1. ## integral with e^2x

Hi,

I'm trying to solve the integral e^2xsin3x dx. I think I need to use the forumula int. usinudu=sinu-ucosu+c. Is that correct?

Would u be e^2x
du=e^2x(2)?????

So...int. usinudu=sinu-ucosu+c
=e^2xsine^2x=sine^2x-e^2xcose^2x+c

I don't think this is correct. Could someone please give me a hint?

Thank you

2. $\displaystyle I=\int e^{2x}\sin 3xdx=\int\left(\frac{e^{2x}}{2}\right)'\sin 3xdx=$
$\displaystyle =\frac{1}{2}e^{2x}\sin 3x-\frac{3}{2}\int e^{2x}\cos 3xdx=$
$\displaystyle =\frac{1}{2}e^{2x}\sin 3x-\frac{3}{2}\int\left(\frac{e^{2x}}{2}\right)'\cos 3xdx=$
$\displaystyle =\frac{1}{2}e^{2x}\sin 3x-\frac{3}{4}e^2x\cos 3x-\frac{9}{4}I$
Now, finish it.

4. Hi,

Now, finish it.
Can you please explain to me what the I's stand for and why you put '? Is the ' necessary? Can you explain what you did? I don't really understand it. We just started doing these types of problems.
Thank you very much

5. $I$ represents the initial integral.
I used integration by parts:
$\int f'(x)g(x)dx=f(x)g(x)-\int f(x)g'(x)dx$

6. See the link I gave you.

You can derive a general formula using integration by parts.
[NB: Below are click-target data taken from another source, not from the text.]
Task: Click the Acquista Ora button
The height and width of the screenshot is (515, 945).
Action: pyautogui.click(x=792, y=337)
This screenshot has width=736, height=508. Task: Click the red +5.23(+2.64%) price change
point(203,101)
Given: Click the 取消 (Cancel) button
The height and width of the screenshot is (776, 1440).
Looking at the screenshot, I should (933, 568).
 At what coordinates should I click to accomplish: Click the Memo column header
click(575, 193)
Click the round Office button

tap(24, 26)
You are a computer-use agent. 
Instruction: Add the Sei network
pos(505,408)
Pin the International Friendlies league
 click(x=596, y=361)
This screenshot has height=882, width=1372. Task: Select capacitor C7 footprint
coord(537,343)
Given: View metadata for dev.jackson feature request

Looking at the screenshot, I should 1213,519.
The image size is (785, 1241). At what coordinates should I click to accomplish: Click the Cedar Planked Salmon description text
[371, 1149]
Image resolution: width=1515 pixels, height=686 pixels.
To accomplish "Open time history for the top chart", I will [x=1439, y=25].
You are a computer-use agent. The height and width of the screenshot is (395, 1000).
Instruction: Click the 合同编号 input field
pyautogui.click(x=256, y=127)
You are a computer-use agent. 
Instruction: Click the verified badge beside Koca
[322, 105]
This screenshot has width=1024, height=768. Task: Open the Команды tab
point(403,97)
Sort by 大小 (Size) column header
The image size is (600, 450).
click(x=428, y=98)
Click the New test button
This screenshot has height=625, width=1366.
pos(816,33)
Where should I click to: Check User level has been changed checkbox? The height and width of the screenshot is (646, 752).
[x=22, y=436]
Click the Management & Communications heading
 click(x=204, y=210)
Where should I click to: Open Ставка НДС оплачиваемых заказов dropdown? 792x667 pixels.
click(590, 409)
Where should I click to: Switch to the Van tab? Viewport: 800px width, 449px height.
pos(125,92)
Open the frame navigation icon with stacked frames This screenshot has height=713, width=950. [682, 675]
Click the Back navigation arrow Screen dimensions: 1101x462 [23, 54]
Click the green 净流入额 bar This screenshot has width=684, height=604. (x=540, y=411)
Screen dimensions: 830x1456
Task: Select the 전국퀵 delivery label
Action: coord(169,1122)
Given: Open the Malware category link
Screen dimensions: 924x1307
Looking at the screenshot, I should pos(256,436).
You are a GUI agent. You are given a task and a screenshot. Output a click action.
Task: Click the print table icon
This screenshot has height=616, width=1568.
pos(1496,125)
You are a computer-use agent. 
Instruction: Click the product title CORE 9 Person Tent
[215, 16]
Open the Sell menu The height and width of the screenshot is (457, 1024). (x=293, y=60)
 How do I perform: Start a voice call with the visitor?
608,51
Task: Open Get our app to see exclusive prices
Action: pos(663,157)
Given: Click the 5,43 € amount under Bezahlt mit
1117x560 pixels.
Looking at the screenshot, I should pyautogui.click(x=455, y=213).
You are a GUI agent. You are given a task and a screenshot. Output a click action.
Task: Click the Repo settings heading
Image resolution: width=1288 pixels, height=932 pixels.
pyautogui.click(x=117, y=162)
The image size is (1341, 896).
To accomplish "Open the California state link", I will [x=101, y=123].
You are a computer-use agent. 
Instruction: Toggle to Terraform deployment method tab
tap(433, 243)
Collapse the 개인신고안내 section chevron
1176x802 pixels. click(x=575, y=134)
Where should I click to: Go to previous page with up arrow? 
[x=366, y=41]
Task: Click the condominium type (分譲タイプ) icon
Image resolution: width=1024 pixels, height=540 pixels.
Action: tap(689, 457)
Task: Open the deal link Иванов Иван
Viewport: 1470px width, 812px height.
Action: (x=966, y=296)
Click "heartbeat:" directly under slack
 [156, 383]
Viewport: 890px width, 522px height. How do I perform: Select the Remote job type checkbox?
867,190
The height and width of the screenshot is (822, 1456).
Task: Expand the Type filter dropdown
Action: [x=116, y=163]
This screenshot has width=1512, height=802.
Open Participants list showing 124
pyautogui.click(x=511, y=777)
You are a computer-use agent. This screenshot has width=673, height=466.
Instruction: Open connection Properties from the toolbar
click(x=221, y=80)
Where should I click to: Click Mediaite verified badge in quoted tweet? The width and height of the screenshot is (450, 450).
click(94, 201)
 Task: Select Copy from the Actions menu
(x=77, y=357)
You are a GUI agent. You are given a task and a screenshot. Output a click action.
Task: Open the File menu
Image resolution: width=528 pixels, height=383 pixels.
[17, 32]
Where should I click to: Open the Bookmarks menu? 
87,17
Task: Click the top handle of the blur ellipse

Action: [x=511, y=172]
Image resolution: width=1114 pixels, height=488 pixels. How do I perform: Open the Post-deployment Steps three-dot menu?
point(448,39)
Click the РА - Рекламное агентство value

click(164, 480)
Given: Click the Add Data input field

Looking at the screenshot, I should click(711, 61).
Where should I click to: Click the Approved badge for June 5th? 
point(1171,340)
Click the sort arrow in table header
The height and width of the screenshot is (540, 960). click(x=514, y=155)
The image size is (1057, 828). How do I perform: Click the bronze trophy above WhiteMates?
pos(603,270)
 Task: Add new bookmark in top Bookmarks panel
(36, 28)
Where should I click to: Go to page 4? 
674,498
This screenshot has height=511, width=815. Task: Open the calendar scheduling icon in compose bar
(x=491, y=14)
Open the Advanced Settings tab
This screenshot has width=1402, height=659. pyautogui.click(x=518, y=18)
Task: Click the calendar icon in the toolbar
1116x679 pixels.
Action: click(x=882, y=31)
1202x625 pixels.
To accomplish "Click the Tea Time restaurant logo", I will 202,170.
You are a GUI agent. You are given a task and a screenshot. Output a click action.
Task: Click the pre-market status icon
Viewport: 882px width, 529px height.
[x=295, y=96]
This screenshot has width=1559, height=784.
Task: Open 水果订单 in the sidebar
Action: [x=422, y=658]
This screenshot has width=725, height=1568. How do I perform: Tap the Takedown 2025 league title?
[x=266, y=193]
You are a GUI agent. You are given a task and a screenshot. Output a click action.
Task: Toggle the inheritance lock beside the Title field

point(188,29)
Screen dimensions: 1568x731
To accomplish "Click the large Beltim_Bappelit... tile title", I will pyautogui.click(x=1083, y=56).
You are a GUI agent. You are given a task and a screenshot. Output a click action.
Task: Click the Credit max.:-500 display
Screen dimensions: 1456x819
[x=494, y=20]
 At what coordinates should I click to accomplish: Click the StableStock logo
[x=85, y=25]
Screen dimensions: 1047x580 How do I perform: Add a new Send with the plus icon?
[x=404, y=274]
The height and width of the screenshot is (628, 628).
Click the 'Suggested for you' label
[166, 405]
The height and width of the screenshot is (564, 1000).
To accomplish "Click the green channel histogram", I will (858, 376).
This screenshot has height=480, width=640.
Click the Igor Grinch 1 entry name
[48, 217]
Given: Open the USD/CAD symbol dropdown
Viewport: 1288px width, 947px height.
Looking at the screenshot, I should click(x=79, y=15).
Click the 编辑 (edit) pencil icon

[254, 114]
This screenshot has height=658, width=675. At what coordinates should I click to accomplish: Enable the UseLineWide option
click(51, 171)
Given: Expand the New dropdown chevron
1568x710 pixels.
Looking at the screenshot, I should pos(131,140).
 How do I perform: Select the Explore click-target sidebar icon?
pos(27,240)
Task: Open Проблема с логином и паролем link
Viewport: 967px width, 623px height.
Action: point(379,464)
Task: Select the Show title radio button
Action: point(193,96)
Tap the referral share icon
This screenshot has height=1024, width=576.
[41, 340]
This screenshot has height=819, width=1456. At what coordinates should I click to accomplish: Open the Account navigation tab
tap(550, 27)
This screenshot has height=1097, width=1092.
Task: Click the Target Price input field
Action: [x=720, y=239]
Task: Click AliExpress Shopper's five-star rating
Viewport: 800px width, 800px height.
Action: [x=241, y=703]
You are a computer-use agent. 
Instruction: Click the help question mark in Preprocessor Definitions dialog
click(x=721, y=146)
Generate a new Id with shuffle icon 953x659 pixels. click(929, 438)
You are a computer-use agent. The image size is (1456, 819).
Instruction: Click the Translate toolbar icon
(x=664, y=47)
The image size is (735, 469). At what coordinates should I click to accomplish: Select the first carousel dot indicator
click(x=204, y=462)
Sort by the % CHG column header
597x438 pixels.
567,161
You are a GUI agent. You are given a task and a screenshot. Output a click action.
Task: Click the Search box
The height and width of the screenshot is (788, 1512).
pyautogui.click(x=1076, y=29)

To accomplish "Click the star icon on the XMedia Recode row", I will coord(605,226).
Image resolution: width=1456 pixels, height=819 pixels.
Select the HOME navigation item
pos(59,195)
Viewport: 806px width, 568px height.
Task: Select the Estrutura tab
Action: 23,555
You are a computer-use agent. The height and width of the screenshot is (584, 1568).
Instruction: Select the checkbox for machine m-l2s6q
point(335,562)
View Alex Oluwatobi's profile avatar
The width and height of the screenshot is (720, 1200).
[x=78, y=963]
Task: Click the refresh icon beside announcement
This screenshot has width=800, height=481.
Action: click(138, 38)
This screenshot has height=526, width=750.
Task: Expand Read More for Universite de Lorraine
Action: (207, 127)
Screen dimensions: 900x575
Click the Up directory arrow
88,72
7. Can one do it with a forumla? We're supposed to be using formulas now.

Wouldn't int. usindu=sinu-ucosu+c work or do you have to do integration by parts?

Thank you

8. $\int x\sin\,dx$ & $\int e^x\sin x\,dx$ are two different integrals.

Use integration by parts.